The Minted Inc. lawsuit is predicated on the California Consumer Privacy Act. It also asserts other causes of action, such as California’s Unfair Competition Law, negligence, breach of contract, and breach of implied contract. The putative class seeks compensatory damages, punitive damages, and penalties. The plaintiffs asked the court to certify two classes: (1) a California class predicated on the CCPA and the UCL and (2) a nationwide class, which includes those consumers to whom the CCPA and the UCL do not apply.
As a reminder, the CCPA applies to many companies doing business in California, if they meet certain thresholds, which we previously discussed here. If the company subject to the CCPA fails to implement “reasonable security measures,” and a data breach subsequently results, the victims of the data breach that are California residents can file a class action and seek significant statutory penalties, ranging from $100 to $750 per every single violation. In a breach involving 73.2 million records, these penalties quickly escalate to “bet the company” damages, if a large percentage of the putative class plaintiffs reside in California and can claim CCPA penalties. Additionally, California Attorney General can seek even higher penalties through a regulatory enforcement action, although it is presently unclear how the AG intends to enforce the CCPA, and the draft regulations only became final late last month, as we discussed here.
“Reasonable security” is a particularly thorny topic and one that has not been defined in the CCPA, or by the courts to any degree. We discussed the “reasonable security” threshold in a recent webinar with recommendations as to how to develop a reasonable, sustainable, and defensible information security program.

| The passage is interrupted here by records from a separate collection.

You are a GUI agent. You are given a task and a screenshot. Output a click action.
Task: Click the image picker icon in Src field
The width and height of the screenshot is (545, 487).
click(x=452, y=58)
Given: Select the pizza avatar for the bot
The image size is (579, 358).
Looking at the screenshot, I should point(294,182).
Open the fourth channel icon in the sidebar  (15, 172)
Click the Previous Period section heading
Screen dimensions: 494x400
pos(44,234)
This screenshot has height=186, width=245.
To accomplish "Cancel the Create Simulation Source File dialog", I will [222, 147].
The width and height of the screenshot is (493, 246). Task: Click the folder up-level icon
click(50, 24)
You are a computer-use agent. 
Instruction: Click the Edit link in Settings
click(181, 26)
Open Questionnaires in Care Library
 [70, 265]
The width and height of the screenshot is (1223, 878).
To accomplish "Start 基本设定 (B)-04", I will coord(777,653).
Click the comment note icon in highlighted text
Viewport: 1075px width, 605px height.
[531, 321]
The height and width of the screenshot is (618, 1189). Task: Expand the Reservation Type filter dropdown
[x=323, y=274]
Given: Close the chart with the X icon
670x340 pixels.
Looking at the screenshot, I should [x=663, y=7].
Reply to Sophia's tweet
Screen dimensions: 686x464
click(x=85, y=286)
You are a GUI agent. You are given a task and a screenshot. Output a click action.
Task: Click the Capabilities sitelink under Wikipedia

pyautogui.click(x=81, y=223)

The CCPA is gaining significant traction in California. We previously reported here on the very first CCPA class action complaint, which was filed earlier this year—Fuentes v. Sunshine Behavioral Health Group, LLC, Case No. 8:20-cv-00487 (C.D. Cal. March 10, 2020). Similarly to the Minted Inc. lawsuit, it stemmed from a data breach, which allegedly exposed highly sensitive personal and medical information of thousands of patients. We also wrote here about the first-of-its kind California class action, Barnes v. Hanna Andersson, LLC, which relied on the CCPA to form a basis for a claim under another California statute but did not expressly assert a CCPA cause of action. We anticipate a steady increase in the number of CCPA data breach class actions that will be filed this year.
We have been closely tracking all CCPA-related developments and will continue to report on the latest legal developments.